Todd's stomach dropped. He flew out of the room right behind his wife and found the front door to the adjoining room standing open. The room dead quiet. Empty. No wonder they'd heard nothing bus suspicious silence from that shared wall. Todd felt his face freezing into the sullen expression he wore when he felt emotions building, and knew he'd have to keep his thoughts from Joy. From himself, even.

"Find them," she said, the girlishness long gone as she clutched at her thin robe.

"They're around," he said over his shoulder as he began gobbling up cracked sidewalk with big strides of his short legs.

The family had been lodged on the ground floor at the rear of the motel, their view an open field before a steep ravine overgrown with scrubby woods and dissected by a swift creek that could be heard rather than seen, somewhere below.

God, not the creek.

Todd's mind watched his kids slipping, sliding, flailing in the swift water. He called out, "Melanie Crissie Todd!" in a single burst of contained panic. Nothing came back from the wooded ravine but his own sharp echo.

He saw rooflines a mile or more away on the opposite side of the cut, and wondered with vicious despair if the town liked little kids too much. That would explain the cop, McConlon, stopping strangers' cars: to snatch children for perverts.

But that was crazy.

"Melanie Crissie Todd!"

Nothing. Todd got back to the narrow sidewalk flanking the back of the motel and followed it around to the front, to a niche tucked under the metal stairs to the second floor balcony, and found them.

His breath caught in his throat and he felt his vision threaten to go gray as he fought to catch up with his spent adrenaline.

They stood in still fascination, watching a hollowed-out woman and two scraggly kids beat up a snack food vending machine. The woman was young, but as scrawny as some middle-aged Depression-era Oakie from photos he'd once seen in an admission-free museum in southern Ohio or Kentucky when he wanted to get the family out of the rain. He'd studied those stark photos with a burning sensation deep in his belly.

The woman with the scraggly kids was wrapped in a pair of jeans that could have fit a fifteen-year-old girl, giving her an unwholesome agelessness. Smoke curled around her face from the cigarette dangling from her lips. Todd watched her miserly breasts twitch as she wrestled with the machine.

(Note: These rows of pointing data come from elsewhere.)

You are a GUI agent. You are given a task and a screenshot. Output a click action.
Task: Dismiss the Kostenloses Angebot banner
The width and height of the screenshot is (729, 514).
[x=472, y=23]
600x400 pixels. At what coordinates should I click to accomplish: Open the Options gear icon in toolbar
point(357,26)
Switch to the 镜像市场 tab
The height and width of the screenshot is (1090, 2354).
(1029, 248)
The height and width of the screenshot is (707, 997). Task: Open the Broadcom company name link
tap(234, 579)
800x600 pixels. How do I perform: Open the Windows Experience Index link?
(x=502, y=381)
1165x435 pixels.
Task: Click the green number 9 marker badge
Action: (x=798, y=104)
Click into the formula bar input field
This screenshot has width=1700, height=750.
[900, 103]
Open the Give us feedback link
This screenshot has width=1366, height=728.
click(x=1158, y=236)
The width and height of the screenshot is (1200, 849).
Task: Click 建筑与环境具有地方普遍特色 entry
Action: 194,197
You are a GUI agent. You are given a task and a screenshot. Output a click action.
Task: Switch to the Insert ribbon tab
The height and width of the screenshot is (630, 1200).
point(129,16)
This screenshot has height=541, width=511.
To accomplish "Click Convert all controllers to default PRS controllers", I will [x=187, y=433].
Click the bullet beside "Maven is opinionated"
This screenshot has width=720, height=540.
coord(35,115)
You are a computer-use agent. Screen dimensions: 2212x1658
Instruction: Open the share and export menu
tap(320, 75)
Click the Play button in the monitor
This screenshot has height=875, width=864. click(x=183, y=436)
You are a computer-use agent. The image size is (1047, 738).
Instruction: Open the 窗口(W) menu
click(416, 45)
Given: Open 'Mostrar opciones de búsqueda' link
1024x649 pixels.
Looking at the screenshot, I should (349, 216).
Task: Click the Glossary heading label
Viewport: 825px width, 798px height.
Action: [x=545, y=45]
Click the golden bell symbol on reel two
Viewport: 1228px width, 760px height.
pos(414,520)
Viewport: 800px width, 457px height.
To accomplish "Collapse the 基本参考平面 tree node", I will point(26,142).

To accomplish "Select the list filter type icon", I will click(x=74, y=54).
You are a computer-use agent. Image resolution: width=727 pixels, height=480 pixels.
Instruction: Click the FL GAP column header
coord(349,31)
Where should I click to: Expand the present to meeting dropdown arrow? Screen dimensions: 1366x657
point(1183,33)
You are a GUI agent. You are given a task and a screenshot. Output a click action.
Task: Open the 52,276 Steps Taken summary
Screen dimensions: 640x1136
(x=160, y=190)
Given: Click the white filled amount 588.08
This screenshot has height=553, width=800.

She uttered something that had to have been a curse, but the words got twisted by her cigarette. Just as well for the sake of the kids who still watched the transaction in open-mouthed fascination.

"You gotta shake it just right," she drawled, apparently to Todd. Then she went back to hand-to-hand combat with it.

The kids with her, a boy and a girl, looked as rode-hard as the woman. Their hair and clothing were dirty and they seemed underfed, underamused. They'd mirror his own kids after a couple more years of this, Todd admitted to himself with brutal honesty.

He remembered the shame he'd felt about their grimy condition while parked on the shoulder of the narrow highway, waiting for the Babylon cop to approach. Now, as he watched Melanie, Crissie and Little Todd milling around the scrawny woman and her dirty kids, like the vending machine antics were the most excitement they'd experienced in a long while, Todd asked himself where things had gone so wrong.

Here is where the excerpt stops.